Closed lhallee closed 7 months ago

lhallee commented 7 months ago

Hello!

I just noticed a couple of things while using translate and wanted to bring some attention to them in case they are issues.

  1. is_3Di is assigned twice
    
    is_3Di = False if int(args.is_3Di) == 0 else True

split_char = args.split_char id_field = args.id

half_precision = False if int(args.half) == 0 else True is_3Di = False if int(args.is_3Di) == 0 else True


2. It seems the logic in the message 0 for 3Di 1 for AA for is_3Di is wrong

print(f"is_3Di is {is_3Di}. (0=expect input to be 3Di, 1= input is AA")

if is_3Di: # if we go from 3Di (start/s) to AA (target/t) prefix_s2t = ""

don't generate 3Di or rare/ambig. AAs when outputting AA

noGood = "acdefghiklmnpqrstvwyXBZ"

if is_3Di: sequences[ uniprot_id ] += ''.join( line.split() ).replace("-","").lower() else: sequences[ uniprot_id ] += ''.join( line.split() ).replace("-","")
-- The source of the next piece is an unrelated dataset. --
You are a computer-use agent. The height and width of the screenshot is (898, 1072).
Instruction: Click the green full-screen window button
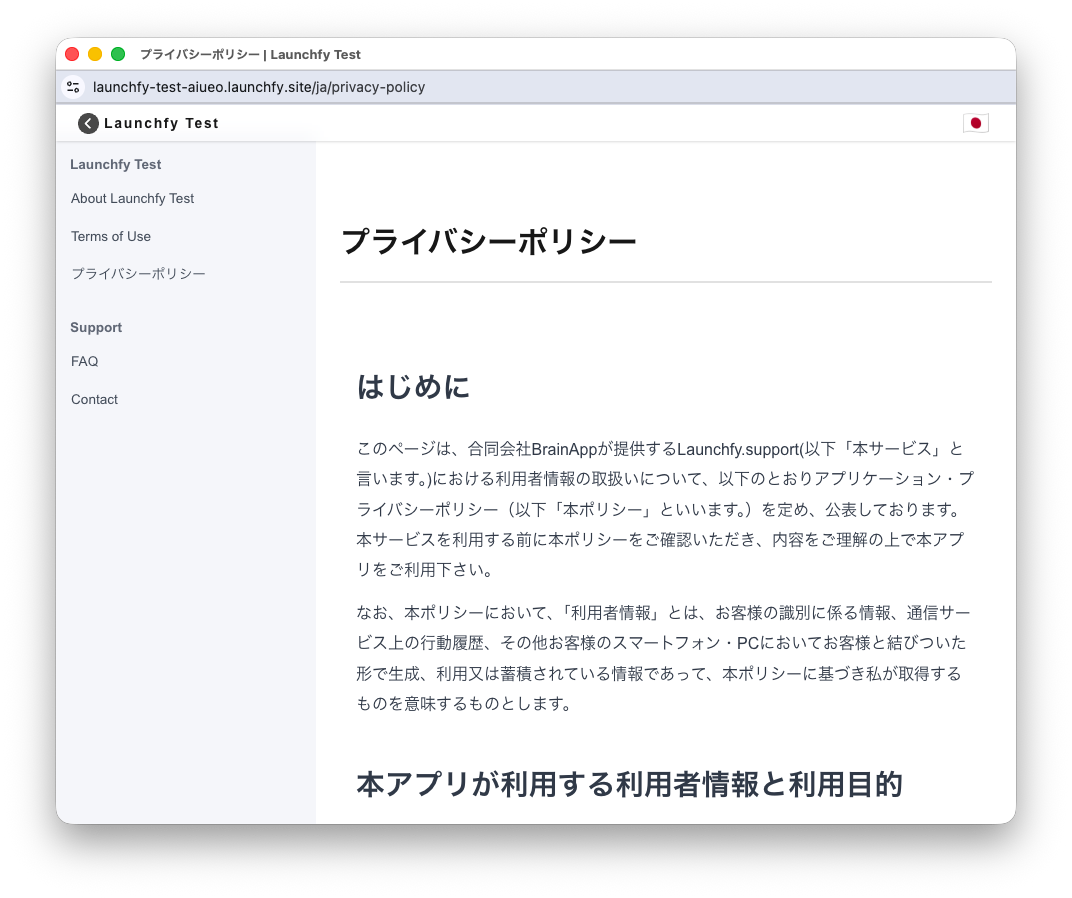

3. The documentation in the scripts README for translate calls translate_clean, which doesn't seem to exist

python translate_clean.py --input /path/to/some_AA_sequences.fasta --output /path/to/output_directory --half 1 --is_3Di 0

There is a similar misnaming for the predict_3Di_encoderOnly.py

python predict_3Di.py --input /path/to/some_AA_sequences.fasta --output /path/to/some_3Di_sequences.fasta --half 1

All the best,
Logan
mheinzinger commented 7 months ago

Amazing, thank you so much for the heads-up. I think I have addressed all the issues you raised above. In case you should spot anything else, please, just let me know and I'll try to fix asap :)